When you do something routine like going out to eat or to a store to shop in Florida or anywhere in the nation, you never anticipate slipping and falling. But it happens with notable frequency. In fact, “falls are routinely listed as one of the leading causes of preventable injuries across the United States.”
Slipping and falling can occur for dozens of reasons. It might be a spill on a highly polished floor, stairs in poor condition, inadequate lighting, a small item that was dropped on a floor and not picked up or carpeting or floor tile that wasn’t securely fastened down, just to mention a few typical examples.
You might assume that premises liability would be a cinch to prove if you fall in a store or restaurant because there was something dangerous there that caused your accident. So it should be easy to demonstrate that it was the establishment’s fault, right?
It’s actually not that clear-cut. There are some circumstances that make winning a lawsuit against a store or restaurant for your slip and fall less than automatic.
What conditions are relevant to liability for a slip and fall
- Keep in mind that all states do not handle these types of cases the same way.
- Businesses must notify patrons of hazards. Businesses also have to eliminate any less conspicuous dangers that can jeopardize their customers’ safety.
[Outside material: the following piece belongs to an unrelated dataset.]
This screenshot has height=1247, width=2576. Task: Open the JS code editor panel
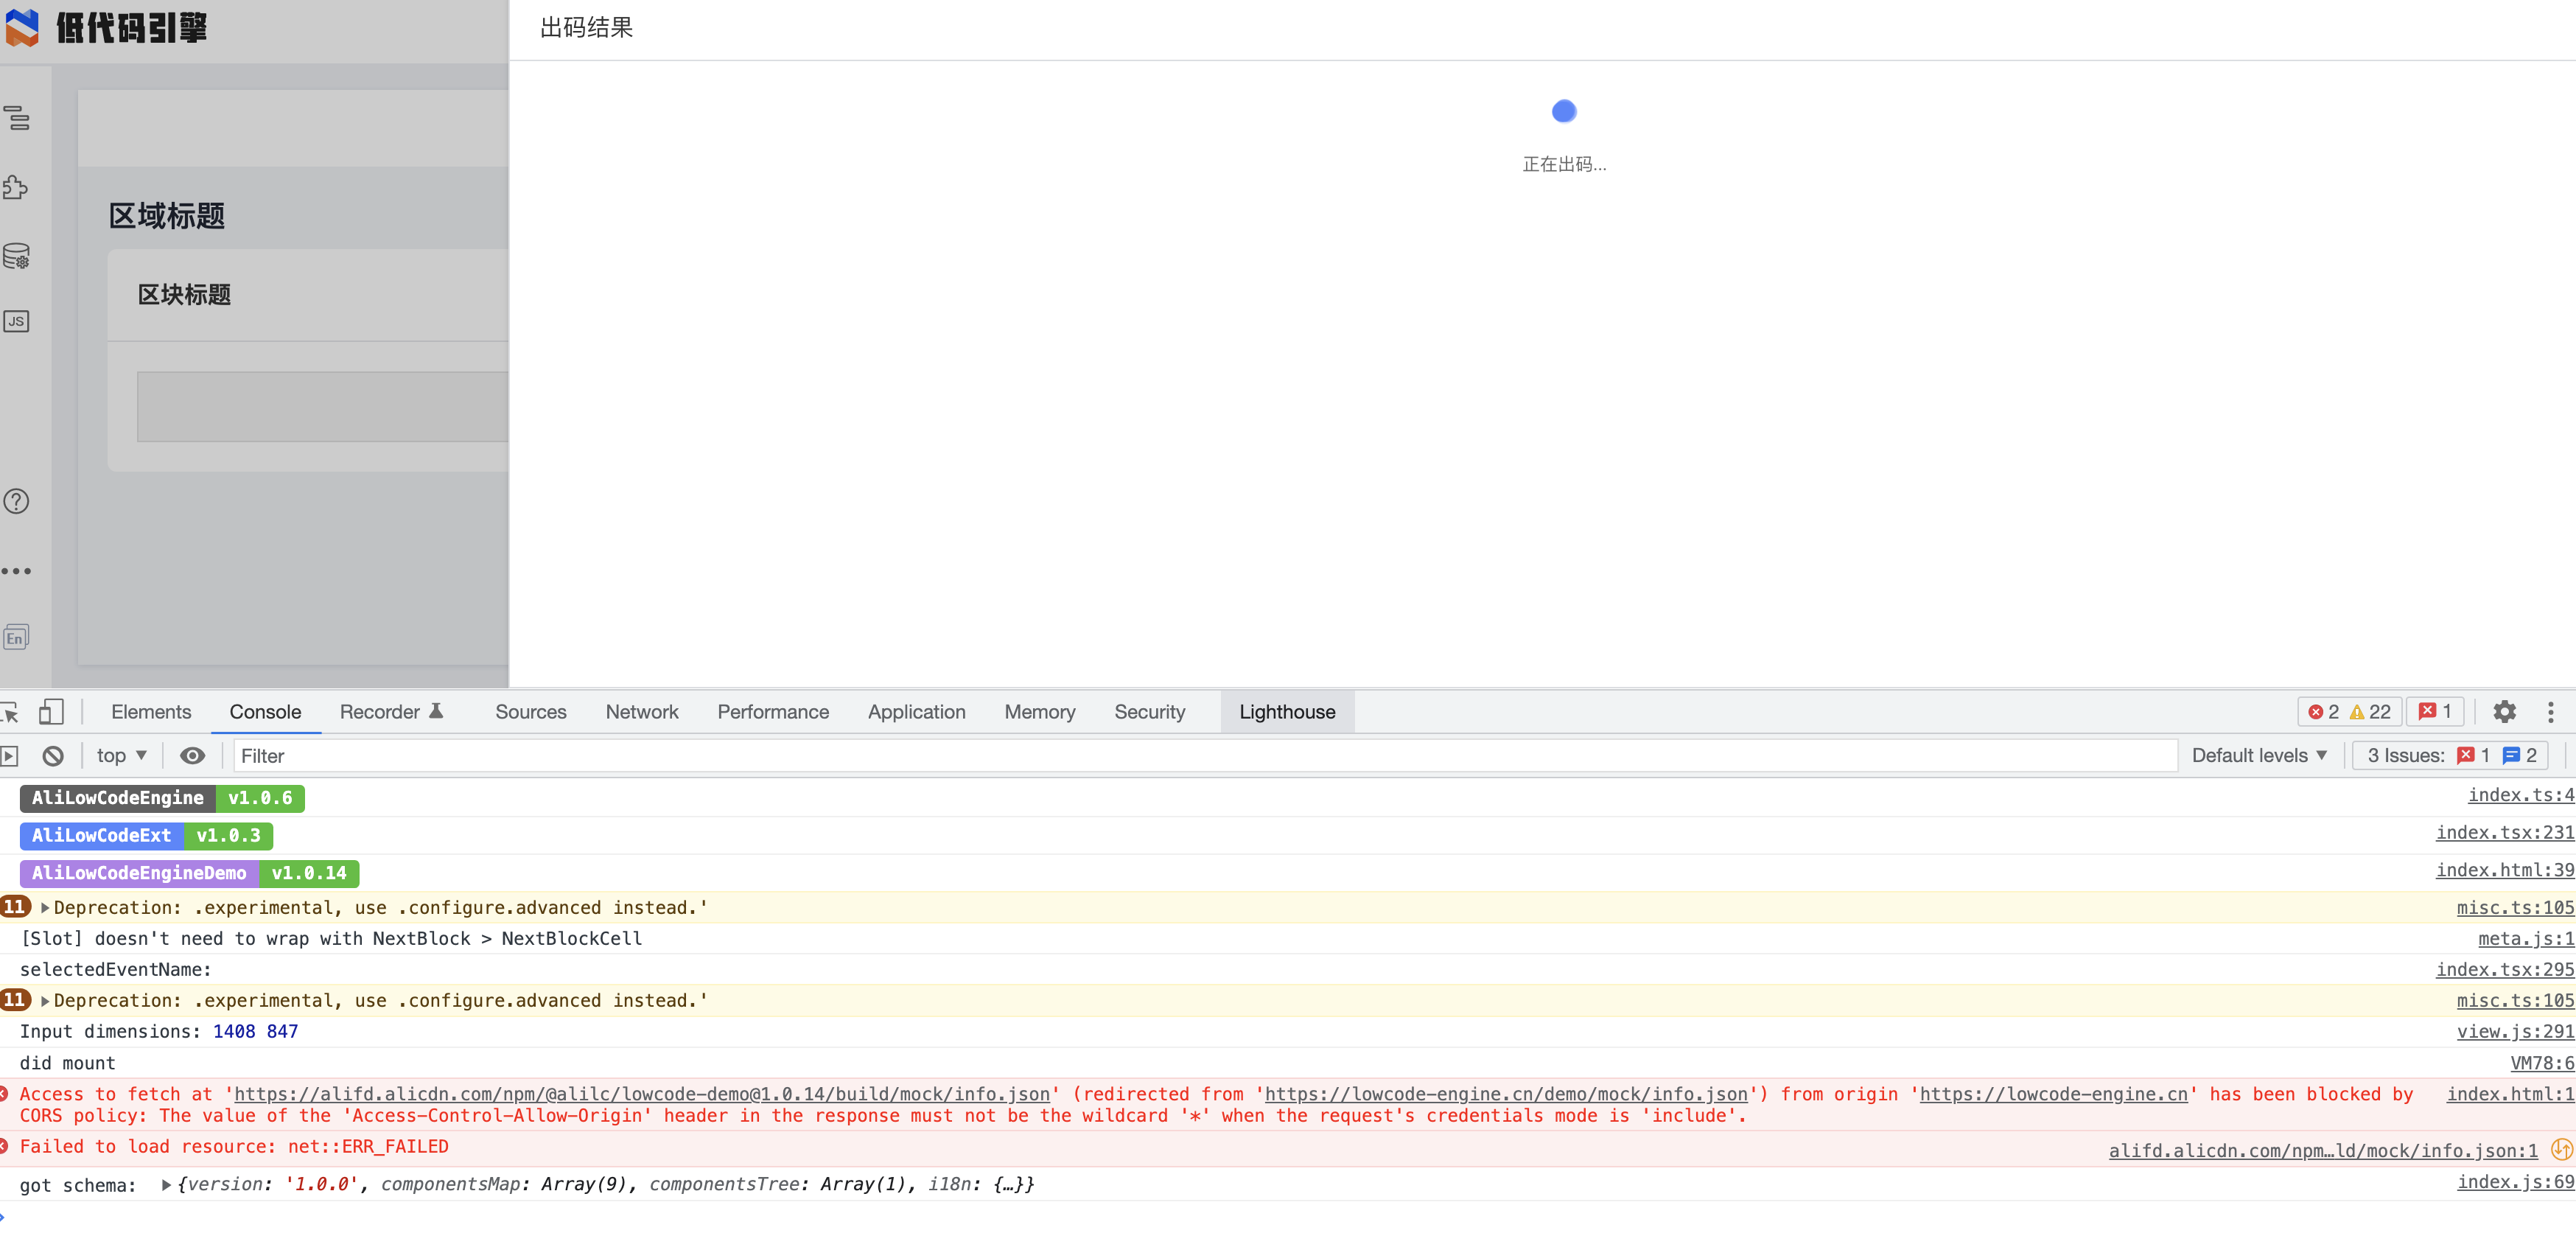(x=15, y=321)
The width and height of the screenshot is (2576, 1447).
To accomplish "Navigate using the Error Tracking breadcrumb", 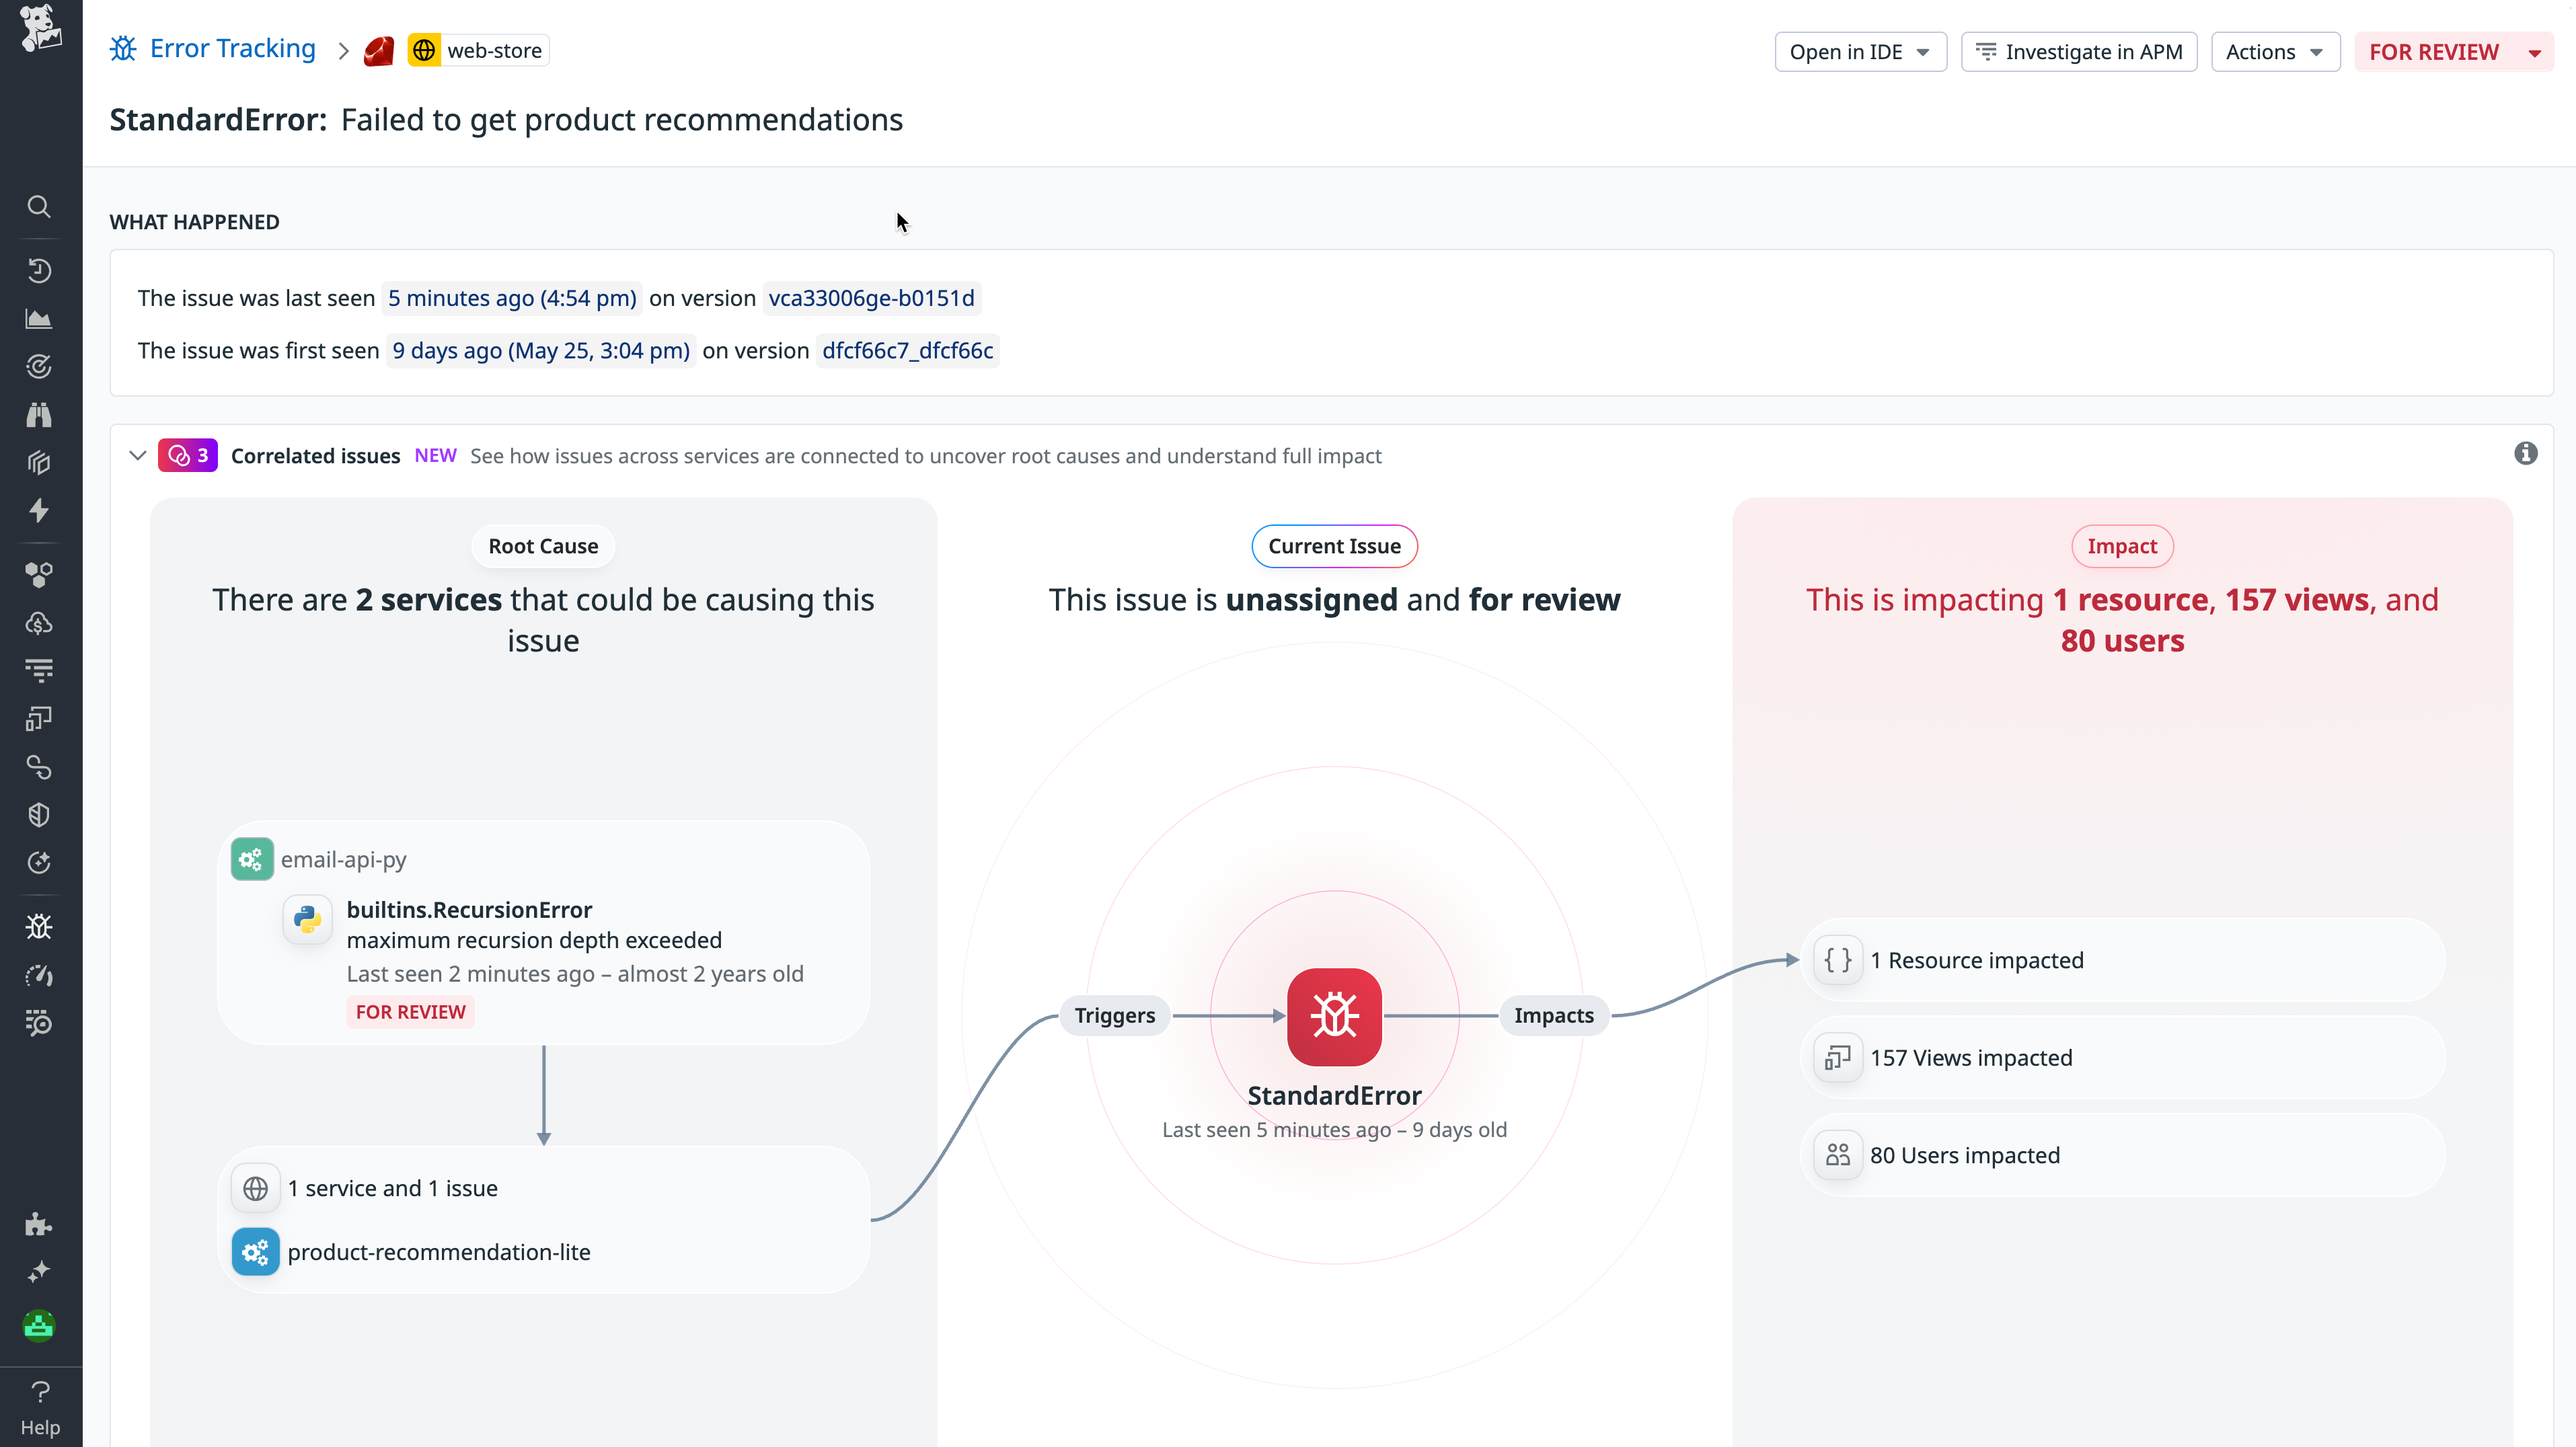I will coord(231,48).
- To recover damages, you need to show that the business knew of the hazard to a greater degree than the person who fell. For example, if a shopper in a supermarket drops a container of food that spills on the floor and you slip on it immediately afterward before it could even be cleaned up, you might not be able to win a lawsuit against the supermarket.
- Proving that the business knew about the hazard that caused you to fall is important.
Slipping and falling in a public place can injure you, make you lose time from work and result in pain and suffering, loss of income and disruption to your life. You may want to seek compensation in this situation.